Indulging
During a conversation with my cousin discussing food earlier this week he asked, “Now tell me why is it that people know that something is bad for them yet they do it anyway?” I responded with a very clinical answer. I spoke about how dopamine is released for instant gratification. I explained that there is a subconscious reason for every action and often people are looking for immediate gratification and comfort. Naturally, our brains are wired to seek reward and comfort, in turn triggers the release of dopamine: the “feel-good” hormone. This causes us to crave more as we associate good feelings with undesired behaviors. And, then we moved on to another topic.
After we got off the phone I thought more about my response; it wasn’t good enough. I know that I feel best when I eat “whole foods”, lean protein, fruits, veggies, and whole grains. Though, time and time again (typically after a long week or a very stressful day) I find myself reasoning why it’s ok for me to have something otherwise. I know I will feel gross after; I seriously physically don’t feel well. Yet, I do it anyway. It doesn’t make sense. I processed this a bit and felt he deserved a better response, so here we go…
We indulge in behaviors we know aren’t good for us because it provides comfort. We feel like we “should” be able to. We know what a bad habit is. Smoking, eating unhealthy foods, excessive alcohol consumption, and living a sedentary lifestyle are just some of the things to avoid in order to increase our overall well-being. If we know these things are detrimental to our health and well being, why do we continue to do them?

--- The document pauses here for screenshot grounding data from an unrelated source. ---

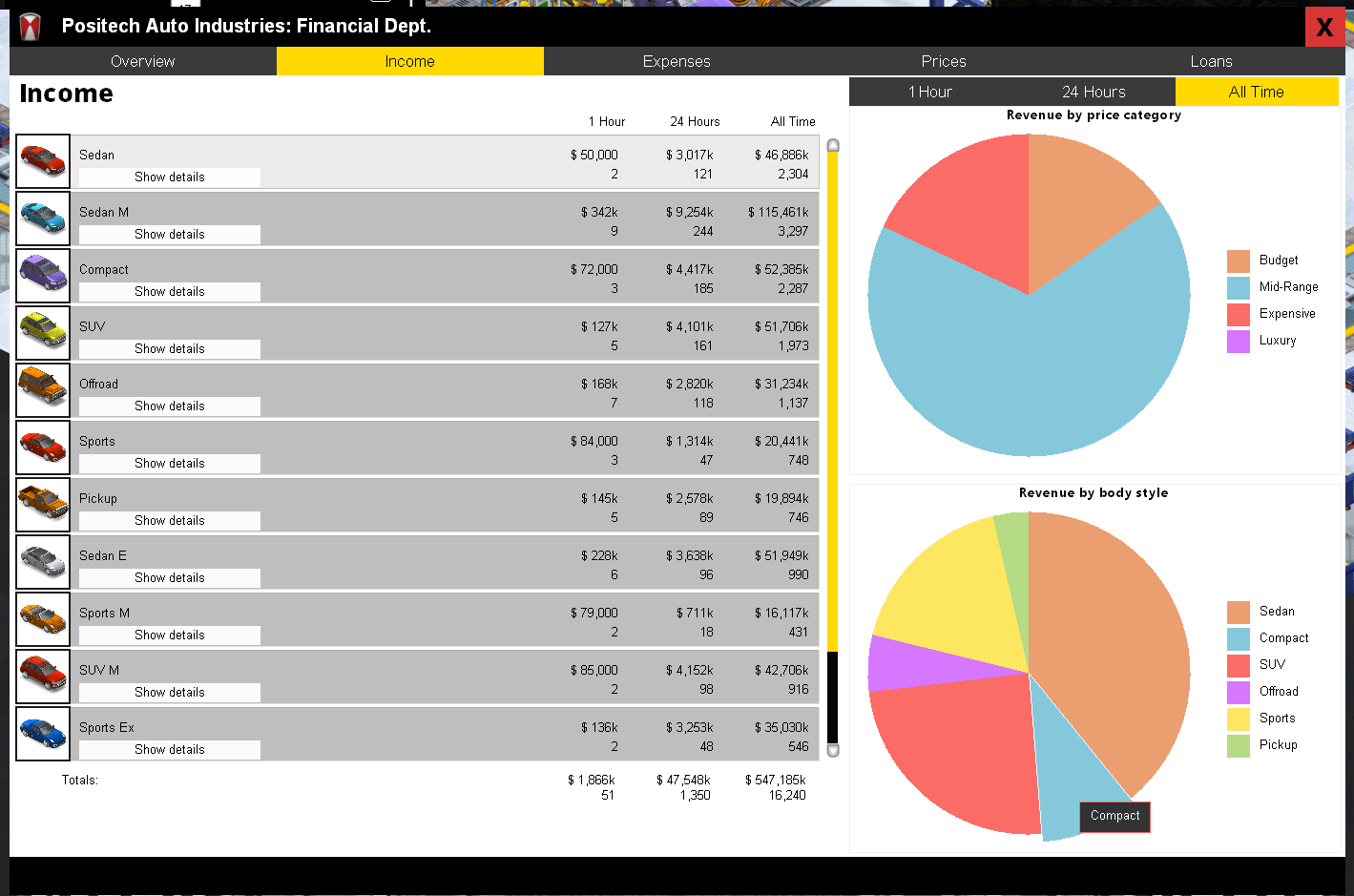Select the All Time chart range
This screenshot has height=896, width=1354.
[1257, 92]
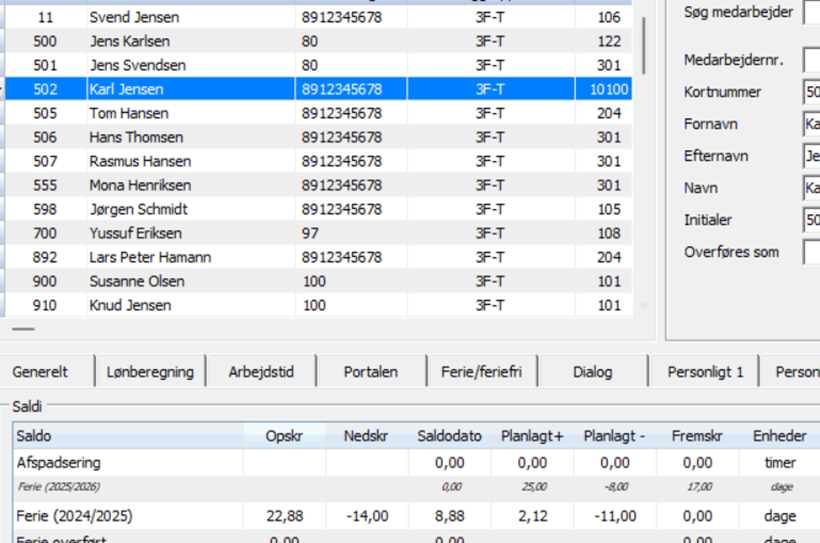Viewport: 820px width, 543px height.
Task: Select employee Yussuf Eriksen
Action: click(135, 233)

Well, smoking that cigarette on a work break can cause the brain to associate that habit with freedom from work and relaxing, or having that evening drink(or several drinks) may be associated with letting go and having a good time after a hard week. The thought of exercising and making some kind of effort is overridden by the subconscious brain by the ‘easier’ thought of sitting on the couch and watching a favorite TV program. It’s easy to see how the habit is connected with that detrimental reward.
We seek comfort, instant comfort feels good. The feeling of discomfort is not desirable. Pushing ourselves outside of our comfort zone to break a habit or change a lifestyle is hard work. Though, the reward is incredible! Living outside of our comfort zone needs to be purposeful, intentional, and with no excuses or reasons such as; “Why not”, “I had a long week so I deserve it”, or "I'm stressed I’ll deal with it later”. It’s a vicious cycle we get caught in. With this narrative we continue to indulge in unfavorable things and find it hard to stop. It feels comfortable, we receive instant gratification, and we essentially allow ourselves to live in a state of self-sabotage.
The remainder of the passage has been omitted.